Task statement ::
Write out everything from the line containing "How do I perform: Open" down to the end of the records as a numbered list, with blank lines dropped.

Raw data ::
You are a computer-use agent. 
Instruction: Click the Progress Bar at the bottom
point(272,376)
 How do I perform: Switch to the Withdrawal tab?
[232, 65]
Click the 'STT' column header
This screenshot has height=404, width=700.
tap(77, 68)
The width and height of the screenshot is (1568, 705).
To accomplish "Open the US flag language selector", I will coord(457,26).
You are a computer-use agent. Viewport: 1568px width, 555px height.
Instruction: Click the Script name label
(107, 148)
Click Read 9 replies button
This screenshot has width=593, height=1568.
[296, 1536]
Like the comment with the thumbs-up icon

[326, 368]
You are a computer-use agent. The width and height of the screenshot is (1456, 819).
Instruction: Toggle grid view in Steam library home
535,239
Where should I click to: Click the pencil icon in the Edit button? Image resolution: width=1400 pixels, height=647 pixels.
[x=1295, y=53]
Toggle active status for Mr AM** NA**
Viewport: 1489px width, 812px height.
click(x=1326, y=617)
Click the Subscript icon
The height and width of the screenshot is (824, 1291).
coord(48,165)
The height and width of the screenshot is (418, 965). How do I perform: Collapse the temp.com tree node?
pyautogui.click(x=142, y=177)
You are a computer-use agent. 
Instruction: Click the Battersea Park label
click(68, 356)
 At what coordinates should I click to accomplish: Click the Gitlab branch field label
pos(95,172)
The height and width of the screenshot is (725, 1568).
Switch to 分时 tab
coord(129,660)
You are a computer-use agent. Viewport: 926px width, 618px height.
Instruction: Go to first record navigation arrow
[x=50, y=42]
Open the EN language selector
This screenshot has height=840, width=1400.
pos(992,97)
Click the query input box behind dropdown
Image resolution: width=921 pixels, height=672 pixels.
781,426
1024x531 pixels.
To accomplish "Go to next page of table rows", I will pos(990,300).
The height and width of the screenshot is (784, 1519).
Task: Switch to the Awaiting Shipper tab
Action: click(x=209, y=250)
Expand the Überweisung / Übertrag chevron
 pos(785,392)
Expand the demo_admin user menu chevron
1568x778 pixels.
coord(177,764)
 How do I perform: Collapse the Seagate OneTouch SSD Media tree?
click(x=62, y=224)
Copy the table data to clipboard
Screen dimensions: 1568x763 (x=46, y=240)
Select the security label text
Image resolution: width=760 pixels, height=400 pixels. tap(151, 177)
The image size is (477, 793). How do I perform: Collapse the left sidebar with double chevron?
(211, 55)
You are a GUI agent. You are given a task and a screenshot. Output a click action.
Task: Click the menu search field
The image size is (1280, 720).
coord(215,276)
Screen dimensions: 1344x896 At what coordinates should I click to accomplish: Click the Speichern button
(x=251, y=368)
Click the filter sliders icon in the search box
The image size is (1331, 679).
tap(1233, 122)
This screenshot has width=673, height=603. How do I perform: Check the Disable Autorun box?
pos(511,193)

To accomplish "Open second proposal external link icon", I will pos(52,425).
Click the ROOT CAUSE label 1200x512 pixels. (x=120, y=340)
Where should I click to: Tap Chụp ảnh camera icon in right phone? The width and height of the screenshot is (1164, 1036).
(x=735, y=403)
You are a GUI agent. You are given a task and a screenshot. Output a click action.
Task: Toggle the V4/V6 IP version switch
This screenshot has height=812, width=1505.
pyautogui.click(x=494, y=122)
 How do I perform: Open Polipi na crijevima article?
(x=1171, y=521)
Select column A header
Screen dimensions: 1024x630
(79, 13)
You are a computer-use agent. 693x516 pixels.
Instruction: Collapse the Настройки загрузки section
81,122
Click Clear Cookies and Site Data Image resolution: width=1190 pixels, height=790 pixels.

Response for this exercise ::
1.  How do I perform: Open Polipi na crijevima article?
2. (x=1171, y=521)
3. Select column A header
4. Screen dimensions: 1024x630
5. (79, 13)
6. You are a computer-use agent. 693x516 pixels.
7. Instruction: Collapse the Настройки загрузки section
8. 81,122
9. Click Clear Cookies and Site Data Image resolution: width=1190 pixels, height=790 pixels.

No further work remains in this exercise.